→ **SUPPLIED MATERIAL**
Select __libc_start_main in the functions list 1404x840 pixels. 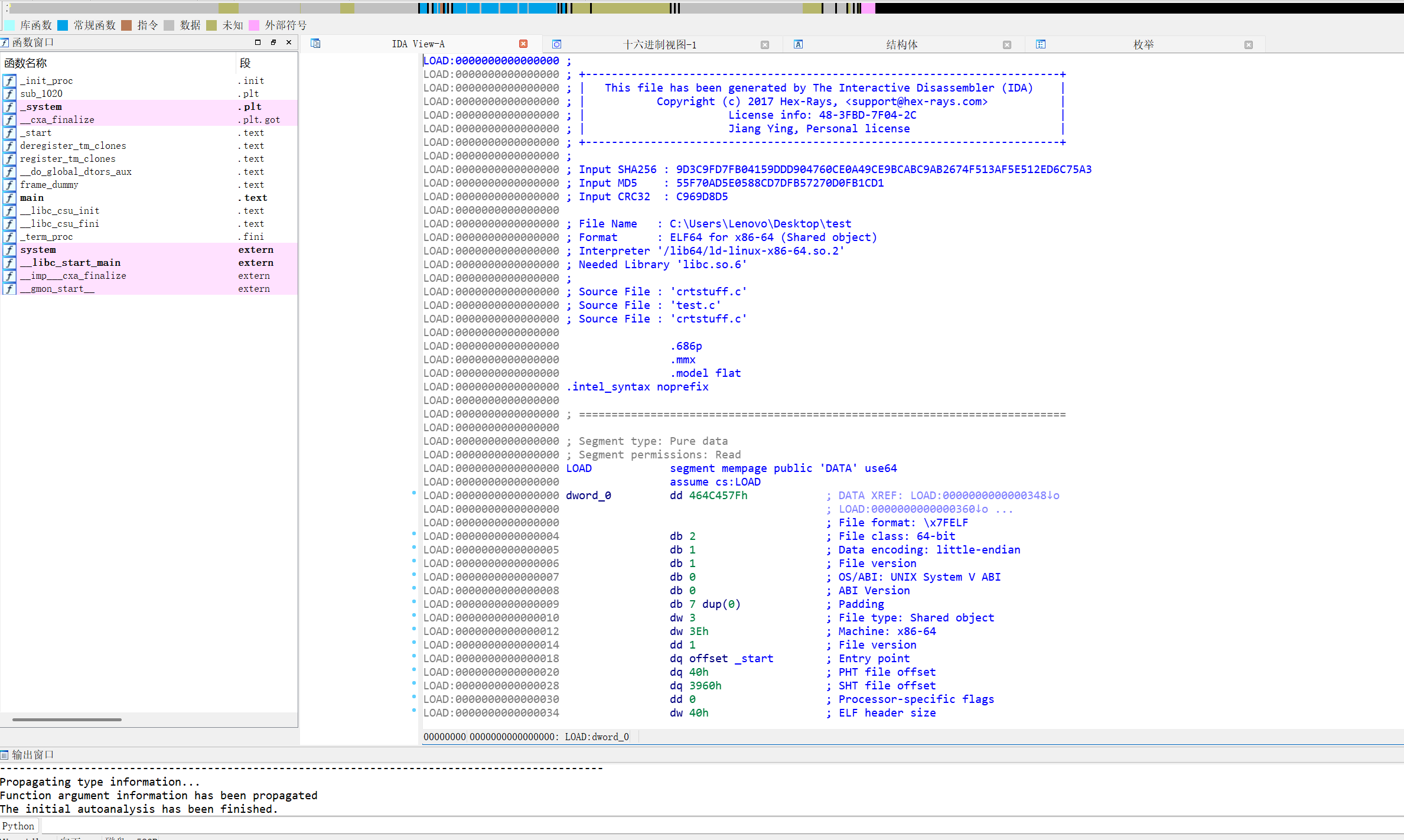tap(71, 263)
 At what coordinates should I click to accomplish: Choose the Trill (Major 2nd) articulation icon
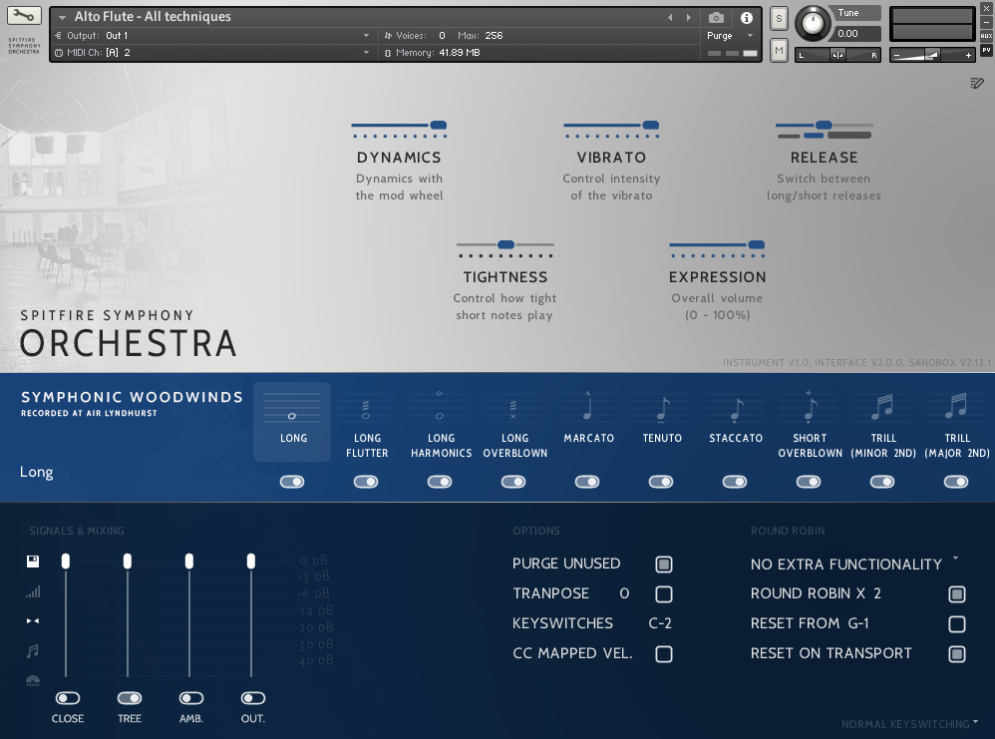click(x=957, y=407)
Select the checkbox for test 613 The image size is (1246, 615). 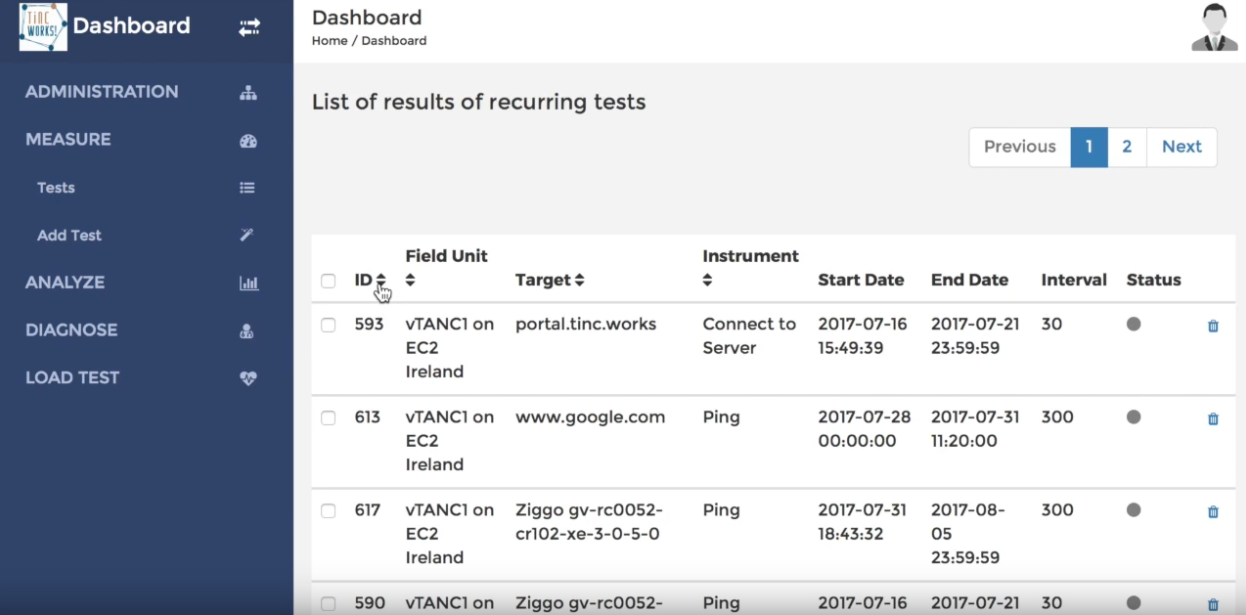click(328, 418)
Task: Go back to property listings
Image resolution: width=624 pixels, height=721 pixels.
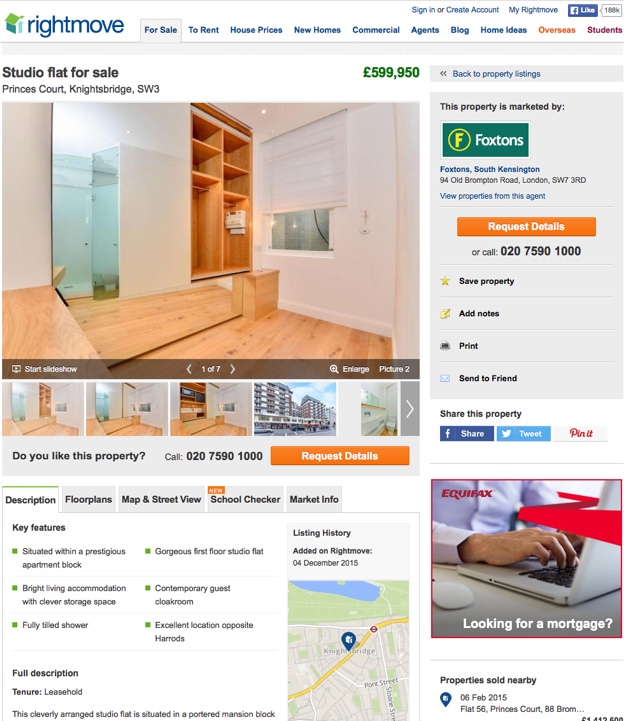Action: point(496,74)
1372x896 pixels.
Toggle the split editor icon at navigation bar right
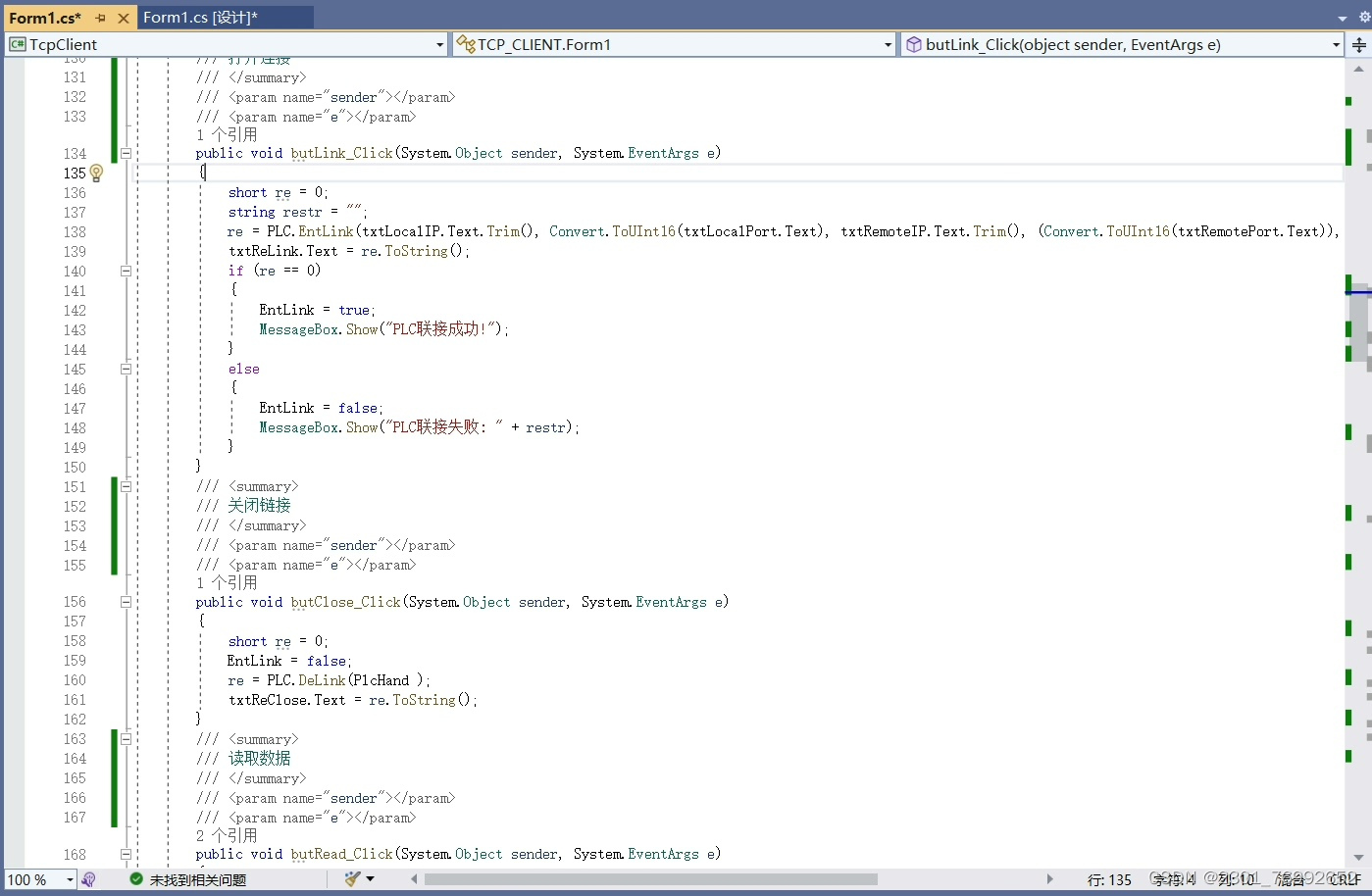(1360, 44)
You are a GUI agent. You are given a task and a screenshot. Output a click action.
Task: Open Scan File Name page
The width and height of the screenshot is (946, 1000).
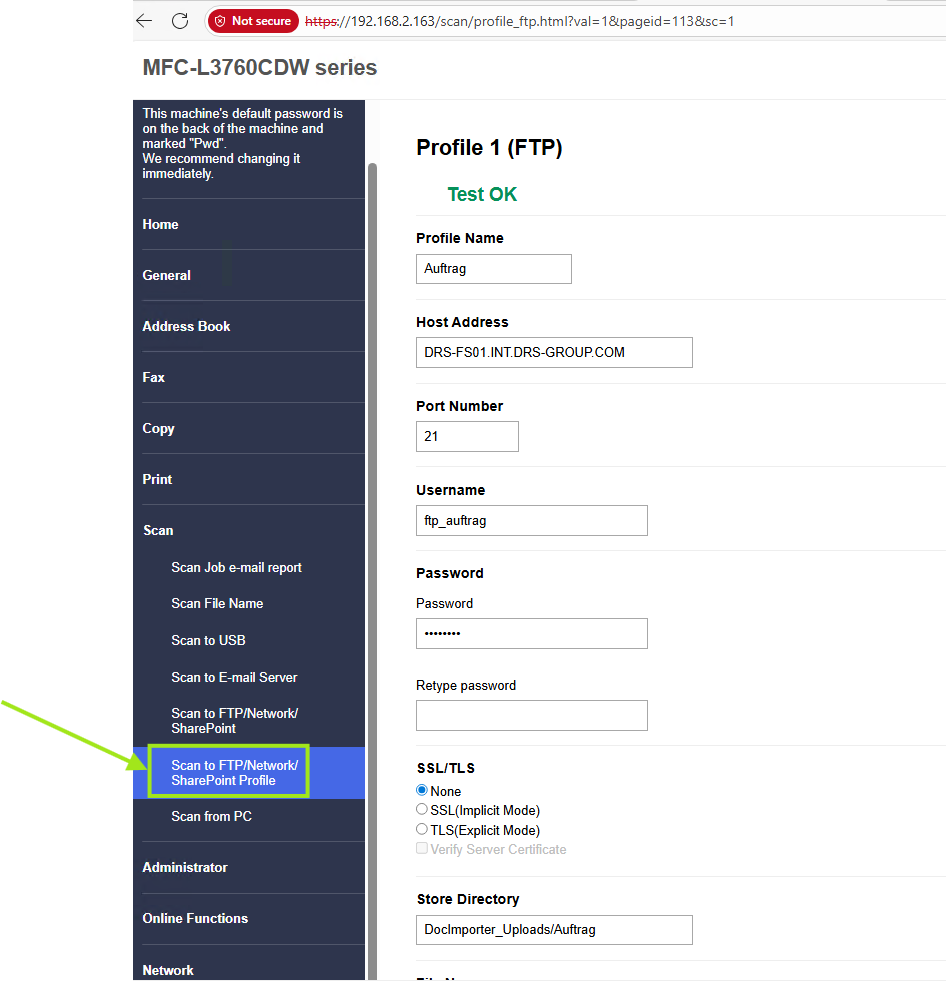click(217, 603)
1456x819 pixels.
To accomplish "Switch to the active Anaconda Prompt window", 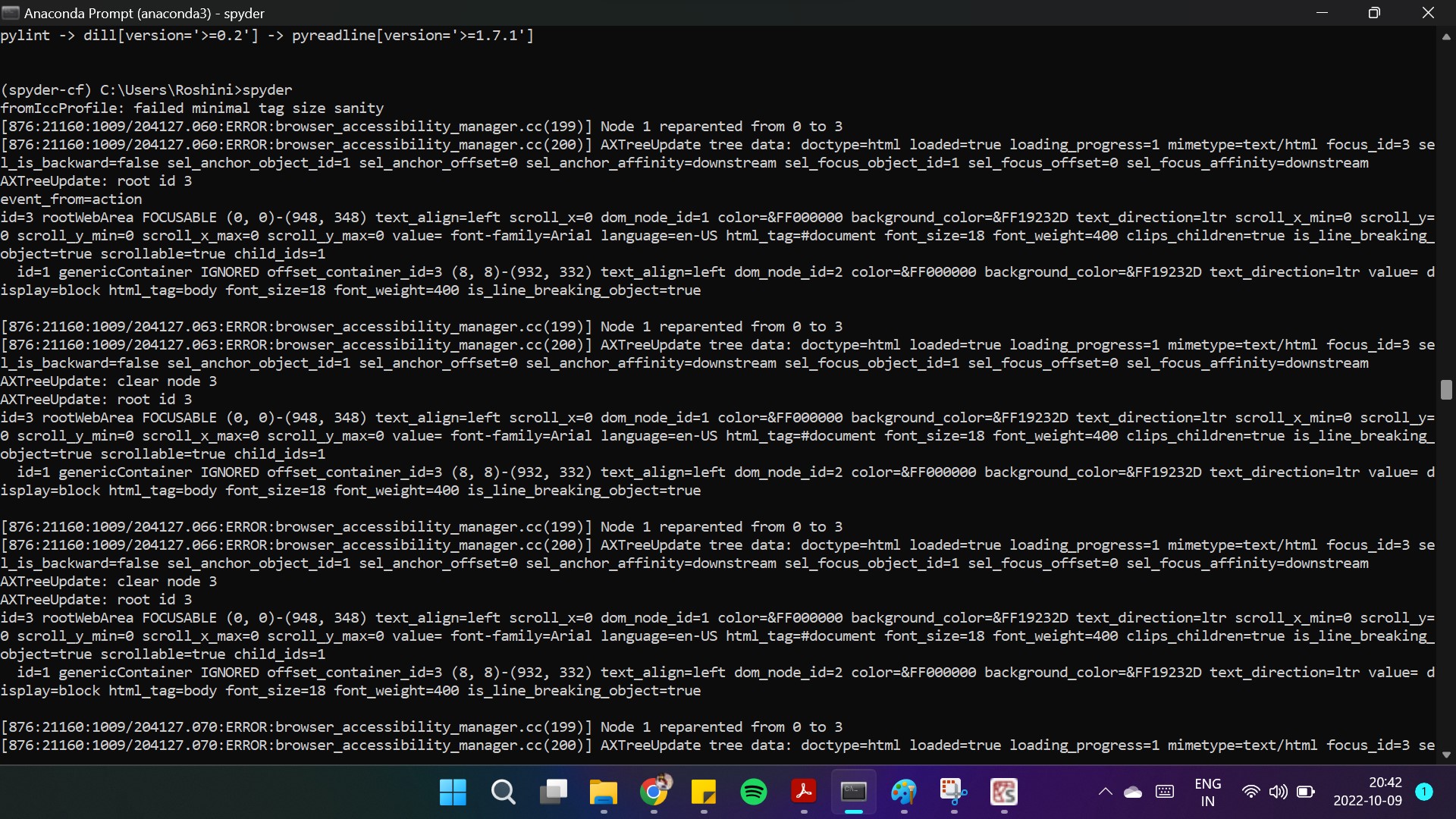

→ **PROBLEM**
Report every line of the records that contains the string "screenshot". Case counts.

→ **COMPLETED TASK**
You are a GUI agent. You are given a task and a screenshot. Output a click action.
The width and height of the screenshot is (946, 1000).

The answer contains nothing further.